Sunday, Sep 12, 2021 07:45 [IST]
Last Update: Sunday, Sep 12, 2021 02:04 [IST]
Microbes are the simplest forms of life and the main reason for their survival is their adaptability to the ever changing environment despite the selective pressure exerted by the indiscriminate use of antimicrobial agents. As Charles Darwin said “It is not the strongest of the species that survive, nor the most intelligent, but the ones most responsive to change”.
Antimicrobial resistance (AMR) has been detected in all parts of the world and currently it is one of the greatest challenges to global public health (WHO). Antimicrobial resistance (AMR) causes an estimated 700,000 deaths annually worldwide, and every country is potentially affected. If not properly addressed, the number could grow to 10 million per year by 2050. Many studies have demonstrated the financial consequences of AMR, including extremely high healthcare costs due to an increase in hospital admissions, longer hospital stays, more intensive care units and isolation beds, and expensive, intensive therapy.
Antimicrobial resistance occurs when bacteria, viruses, fungi and parasites resist the effects of medications, making common infections harder to treat and increasing the risk of disease spread, severe illness and death. Multiple factors are responsible for antimicrobial resistance-overuse of medicines in humans, livestock, agriculture as well as poor access to clean water, sanitation and hygiene
Prevention and spread of AMR is essential not only in healthcare facilities but also in the community. Antibiotic prescribing and antibiotic resistance are inextricably linked and areas with high levels of antibiotic prescribing also have high levels of resistance. As a result, antibiotic stewardship programmes in health care facilities are crucial for the appropriate use of antimicrobial agents. Also, the implementation of infection control measures in health care facilities are equally important. Coordinated efforts to implement new policies, renew research efforts, and pursue steps to manage the crisis are greatly needed.
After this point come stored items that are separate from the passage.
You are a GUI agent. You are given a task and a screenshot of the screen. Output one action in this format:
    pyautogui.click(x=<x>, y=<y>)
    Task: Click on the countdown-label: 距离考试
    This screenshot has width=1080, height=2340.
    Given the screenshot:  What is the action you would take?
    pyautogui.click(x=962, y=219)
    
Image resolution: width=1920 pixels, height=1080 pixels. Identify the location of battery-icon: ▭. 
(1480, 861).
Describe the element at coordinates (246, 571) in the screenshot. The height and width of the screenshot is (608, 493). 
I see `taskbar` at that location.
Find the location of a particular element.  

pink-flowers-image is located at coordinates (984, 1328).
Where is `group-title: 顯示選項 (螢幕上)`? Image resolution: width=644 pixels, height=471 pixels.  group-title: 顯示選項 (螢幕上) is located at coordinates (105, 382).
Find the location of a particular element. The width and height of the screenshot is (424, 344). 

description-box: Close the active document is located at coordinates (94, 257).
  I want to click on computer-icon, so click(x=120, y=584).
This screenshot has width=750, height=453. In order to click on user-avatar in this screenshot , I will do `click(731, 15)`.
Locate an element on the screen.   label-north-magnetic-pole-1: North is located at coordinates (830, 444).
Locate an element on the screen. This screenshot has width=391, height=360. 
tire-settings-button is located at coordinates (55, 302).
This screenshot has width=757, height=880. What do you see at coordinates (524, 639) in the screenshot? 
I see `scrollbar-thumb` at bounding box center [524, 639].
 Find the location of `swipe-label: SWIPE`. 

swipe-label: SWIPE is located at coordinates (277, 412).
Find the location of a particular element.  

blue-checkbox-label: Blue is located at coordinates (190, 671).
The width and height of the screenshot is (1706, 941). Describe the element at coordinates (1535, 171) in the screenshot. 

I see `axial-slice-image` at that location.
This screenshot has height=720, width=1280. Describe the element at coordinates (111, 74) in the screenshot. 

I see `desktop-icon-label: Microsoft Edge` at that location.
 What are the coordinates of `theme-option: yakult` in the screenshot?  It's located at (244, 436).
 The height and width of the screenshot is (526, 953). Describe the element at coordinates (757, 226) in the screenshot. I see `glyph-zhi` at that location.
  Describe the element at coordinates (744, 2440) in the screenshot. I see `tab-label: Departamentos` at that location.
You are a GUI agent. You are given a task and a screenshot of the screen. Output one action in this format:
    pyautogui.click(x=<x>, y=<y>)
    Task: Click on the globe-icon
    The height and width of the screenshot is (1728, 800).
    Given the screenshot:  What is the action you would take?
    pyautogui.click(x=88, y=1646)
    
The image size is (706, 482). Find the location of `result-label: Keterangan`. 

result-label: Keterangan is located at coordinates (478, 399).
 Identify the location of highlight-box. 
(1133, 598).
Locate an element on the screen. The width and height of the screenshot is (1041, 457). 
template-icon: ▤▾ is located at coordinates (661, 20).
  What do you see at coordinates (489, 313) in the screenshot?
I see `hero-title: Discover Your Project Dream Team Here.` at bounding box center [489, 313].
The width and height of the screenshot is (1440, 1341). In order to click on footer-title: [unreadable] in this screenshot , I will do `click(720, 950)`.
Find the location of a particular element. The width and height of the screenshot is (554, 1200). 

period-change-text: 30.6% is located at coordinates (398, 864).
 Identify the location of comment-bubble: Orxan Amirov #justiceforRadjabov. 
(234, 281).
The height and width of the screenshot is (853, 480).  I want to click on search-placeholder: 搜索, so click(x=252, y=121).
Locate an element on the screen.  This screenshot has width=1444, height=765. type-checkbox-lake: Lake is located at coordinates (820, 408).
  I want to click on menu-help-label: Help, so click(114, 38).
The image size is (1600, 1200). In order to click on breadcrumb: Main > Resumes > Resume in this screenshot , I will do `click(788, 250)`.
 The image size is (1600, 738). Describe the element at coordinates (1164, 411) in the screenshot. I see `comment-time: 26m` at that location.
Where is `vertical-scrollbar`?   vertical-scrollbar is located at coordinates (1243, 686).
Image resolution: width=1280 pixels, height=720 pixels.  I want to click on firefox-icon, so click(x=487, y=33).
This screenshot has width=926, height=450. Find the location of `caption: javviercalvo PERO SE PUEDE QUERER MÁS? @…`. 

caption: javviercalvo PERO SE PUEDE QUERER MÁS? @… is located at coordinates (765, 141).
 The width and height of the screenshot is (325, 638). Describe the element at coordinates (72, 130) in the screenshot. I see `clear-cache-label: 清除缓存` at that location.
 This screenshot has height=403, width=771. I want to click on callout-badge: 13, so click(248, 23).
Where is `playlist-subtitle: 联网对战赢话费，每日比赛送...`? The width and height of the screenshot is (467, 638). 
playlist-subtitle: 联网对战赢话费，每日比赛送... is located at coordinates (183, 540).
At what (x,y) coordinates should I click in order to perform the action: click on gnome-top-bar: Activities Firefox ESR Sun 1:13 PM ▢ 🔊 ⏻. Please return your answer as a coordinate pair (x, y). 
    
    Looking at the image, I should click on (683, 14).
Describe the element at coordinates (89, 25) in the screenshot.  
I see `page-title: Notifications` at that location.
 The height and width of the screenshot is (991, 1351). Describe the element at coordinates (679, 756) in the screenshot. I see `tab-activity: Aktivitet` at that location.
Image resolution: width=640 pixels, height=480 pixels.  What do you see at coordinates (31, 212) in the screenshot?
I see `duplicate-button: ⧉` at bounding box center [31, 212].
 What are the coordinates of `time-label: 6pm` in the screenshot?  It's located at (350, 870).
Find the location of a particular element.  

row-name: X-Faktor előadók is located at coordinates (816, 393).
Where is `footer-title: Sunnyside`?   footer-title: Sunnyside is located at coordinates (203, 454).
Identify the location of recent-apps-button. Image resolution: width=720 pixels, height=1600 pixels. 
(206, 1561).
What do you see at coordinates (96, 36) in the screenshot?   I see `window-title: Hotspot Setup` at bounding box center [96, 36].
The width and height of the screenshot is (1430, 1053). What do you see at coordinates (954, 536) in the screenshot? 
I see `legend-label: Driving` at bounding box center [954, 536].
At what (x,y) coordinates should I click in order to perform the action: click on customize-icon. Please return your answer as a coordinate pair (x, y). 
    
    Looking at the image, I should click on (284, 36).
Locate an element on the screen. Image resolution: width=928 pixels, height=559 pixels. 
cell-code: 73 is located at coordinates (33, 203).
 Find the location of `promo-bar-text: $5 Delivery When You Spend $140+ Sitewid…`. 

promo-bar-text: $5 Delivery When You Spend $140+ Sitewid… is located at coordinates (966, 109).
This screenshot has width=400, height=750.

Ways to slow down AMR as suggested by WHO:
• Only use antibiotics when prescribed by a certified health professional.
• Never share or use leftover antibiotics.
• Prevent infections by regularly washing hands, preparing food hygienically, avoiding close contact with sick people, practising safer sex, and keeping vaccinations up to date.
• Ensure a robust national action plan.
• Improve surveillance of antibiotic-resistant infections.
• Regulate and promote the appropriate use and disposal of quality medicines.
• Make information available on the impact of antibiotic resistance.
• Invest in research and development of new antibiotics, vaccines, diagnostics and other tools.